Lastly, the DOJ released yet another memo stating the Wire Act enforcement is delayed until 2020 or when litigation concludes.
DOJ continues its fight
To begin with, the DOJ continues to push on with the argument that NHLC and NeoPollard lacked standing to sue over the OLC’s Wire Act memo.
Recall that parties need to have the standing to sue. This means that parties need to show that they have received “harm” in order to bring suit. Although the court rejected this argument in June, the DOJ is doubling down on this argument and indeed, focusing even more heavily on it during the appeal.
Also, the DOJ argues that the 2018 OLC memo did not constitute “final agency action.” Because it is not “final,” the court in New Hampshire cannot set aside the opinion and prevent enforcement, it argues.
According to Andrew Silver, an associate at Ifrah Law, the DOJ’s push on “standing” and “final agency action” is “interpreted to be an admission that [the DOJ] knows that its arguments about the scope of the Wire Act are weak.” Ifrah Law represents the iDevelopment and Economic Association in the Wire Act litigation.
Amicus brief filed by CSIG
The latest addition to the case is an amicus brief or “amicus curiae” filed by Adelson-backed CSIG, along with the NACS.
As defined by Cornell Law’s Legal Information Institute, an amicus curiae can be explained as follows:
Frequently, a person or group who is not a party to an action, but has a strong interest in the matter, will petition the court for permission to submit a brief in the action with the intent of influencing the court’s decision.
These briefs have become increasingly common over the past several decades, according to Columbia Law School. In fact, amicus briefs appeared in every one of the 63 US Supreme Court cases in the 2017-18 term.
The CSIG brief presents five legal arguments, mostly dealing with pushing for interpretation that the Wire Act decision would apply to state entities, in addition to private ones.
Online Poker Report further explains the five arguments, none of which appear particularly convincing:
- To whom does the Wire Act apply?
- What exactly does “person” mean?
- A person can be considered a public or private entity.
- The history of the Wire Act supports application to states.

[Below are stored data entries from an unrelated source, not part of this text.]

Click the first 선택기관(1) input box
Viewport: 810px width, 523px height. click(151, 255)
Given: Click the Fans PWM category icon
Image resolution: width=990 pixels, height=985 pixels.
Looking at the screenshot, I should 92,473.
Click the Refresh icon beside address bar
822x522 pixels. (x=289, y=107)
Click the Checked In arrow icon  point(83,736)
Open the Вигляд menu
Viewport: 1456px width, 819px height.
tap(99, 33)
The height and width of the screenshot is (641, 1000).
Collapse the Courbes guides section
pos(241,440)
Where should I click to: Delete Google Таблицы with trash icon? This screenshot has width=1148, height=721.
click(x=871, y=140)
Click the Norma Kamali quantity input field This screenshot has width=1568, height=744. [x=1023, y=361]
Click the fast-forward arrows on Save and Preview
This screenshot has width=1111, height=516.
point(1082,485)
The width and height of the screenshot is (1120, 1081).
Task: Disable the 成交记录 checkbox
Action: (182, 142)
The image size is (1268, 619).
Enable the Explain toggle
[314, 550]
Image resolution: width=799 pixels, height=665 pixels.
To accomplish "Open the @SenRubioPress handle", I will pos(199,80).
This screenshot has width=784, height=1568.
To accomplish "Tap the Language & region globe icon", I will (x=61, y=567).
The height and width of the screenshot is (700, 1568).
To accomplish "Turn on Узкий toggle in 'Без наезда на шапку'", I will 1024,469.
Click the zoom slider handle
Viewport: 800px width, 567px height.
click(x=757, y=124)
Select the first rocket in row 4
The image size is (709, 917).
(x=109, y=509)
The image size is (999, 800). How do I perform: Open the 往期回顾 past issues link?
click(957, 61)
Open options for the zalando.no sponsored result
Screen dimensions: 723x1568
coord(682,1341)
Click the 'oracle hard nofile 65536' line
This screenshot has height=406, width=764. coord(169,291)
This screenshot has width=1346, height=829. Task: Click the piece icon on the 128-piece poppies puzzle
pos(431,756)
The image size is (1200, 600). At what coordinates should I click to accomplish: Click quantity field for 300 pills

- The Wire Act does apply to state employees and state vendors.
How could the brief affect the Wire Act case?
For right now, there is not much that the brief does or does not do. Amicus curiae briefs do seem to argue or highlight standpoints that are, at times, distinctly different from the main party’s arguments.
For example, as previously stated in our coverage of the Wire Act judgment, the state of Michigan filed an amicus curiae. In their brief, Michigan argued that should another state shutter its lottery offerings such as Powerball (multiple states participate to drive up the large jackpot), that overall lottery revenues would decline, hurting New Hampshire’s revenue. Barbadoro stated in his ruling that he would be willing to entertain this claim, New Hampshire did not raise the issue.
Although amicus curiae briefs do sometimes present strong or different legal arguments, it remains unclear how this brief will affect the overall litigation of the Wire Act.
From here, it is up to New Hampshire and the lottery providers to file a brief in response to the DOJ’s latest arguments. An extension moved the original deadline of Jan. 21 to Feb. 26.
Because the DOJ’s appeal focuses primarily on legality — on whether the NH lottery had grounds to sue — a DOJ court victory would not necessarily mean a victory for the 2018 OLC Wire Act interpretation. Rather, it would merely put the DOJ back to the beginning, with an opinion that is difficult to enforce.
It is likely that no matter what occurs in the future that none of the parties will be backing down. If the DOJ attempts to enforce their interpretation that the Wire Act applies to all forms of gambling following this case, they will likely face more court battles.
No matter what the First Circuit finds, there is a high likelihood that a Supreme Court petition will follow.